短期的な出費は増えるが長期的には儲かるということで、多くの大学・医大、病院が導入し、大規模施設ではほぼ100%近いフィルムレス化を実現している。
一方で診療所などの小規模な施設では未だに写真フィルムが全盛である。そもそも診療所にはPACSメーカーの営業すら来ないという。これは小規模PACSの利益率の問題で、5年間保守するという前提では消耗品である写真フィルムに比べ、PACSは導入コスト(初期費用)が高いため売りにくく、しかも長期運用を想定した場合の全体の売上は少ない(利益率が悪い)。これらの理由により診療所向けの小規模PACSでは長期的なメンテナンスを含めた場合にハードウェア保険料や人件費どころか交通費すら捻出できないのが原因だと言われている。
相互接続
電子カルテやレセコンなどとの相互接続方法の標準化も検討されているが、DICOM関連団体が必死に活動しても、電子カルテ業界は腰が重いらしく、とくに動きはない。
保障期間
日本によけるモダリティ機器やPACS、[DICOM]]関連製品の保証期間は一般的に5年。薬事法での耐用年数が最大5年なので5年。パソコンはせいぜい1~2年保証なので、5年以内に3回程度壊れる前提で見積もり出させることが重要。
大きい病院の場合、トラブルは担当者の責任(進退に関わる)になるので、擦り付ける業者が必要。業者も擦り付けられる前提の価格を提示するのが普通である。この世界では価格が安ければ良いというものでもなく、むしろ価格が高い方が喜ばれるような構造になっている。

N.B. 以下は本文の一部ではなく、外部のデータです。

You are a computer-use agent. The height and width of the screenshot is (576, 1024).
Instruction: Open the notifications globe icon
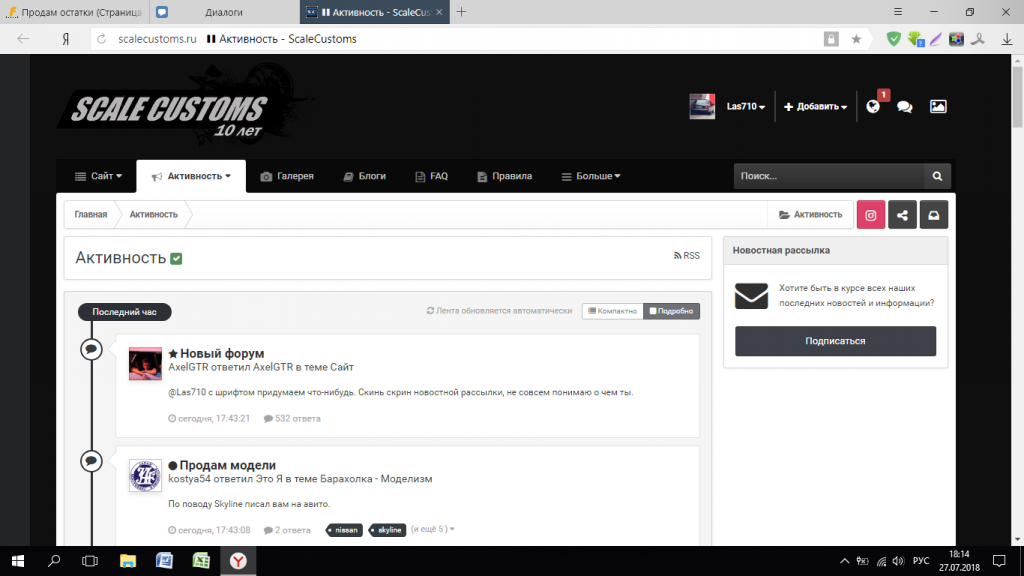click(873, 106)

小さい診療所の場合は運用保守を自分でやるのもいい。大手メーカーの営業も来ないだろうし、それしか選択肢はないともいう。
セキュリティ
PACSは基本的にサーバー・クライアント型のシステムなので、必ずオンライン・ネットワークを用いるが、病院の場合は患者の病歴などの非常に重い個人情報を取り扱う関係上、セキュリティや個人情報保護の兼ね合いでインターネットではなくイントラネット(LAN)に限定したものが一般的である。
稀に遠隔読影において、インターネットが使われるが、この場合のインターネットとは半ば専用線に近い通信キャリアが提供する回線レベルで認証が付いたルータ設置場所の変更すら難しいガチガチなVPNであることが一般的である。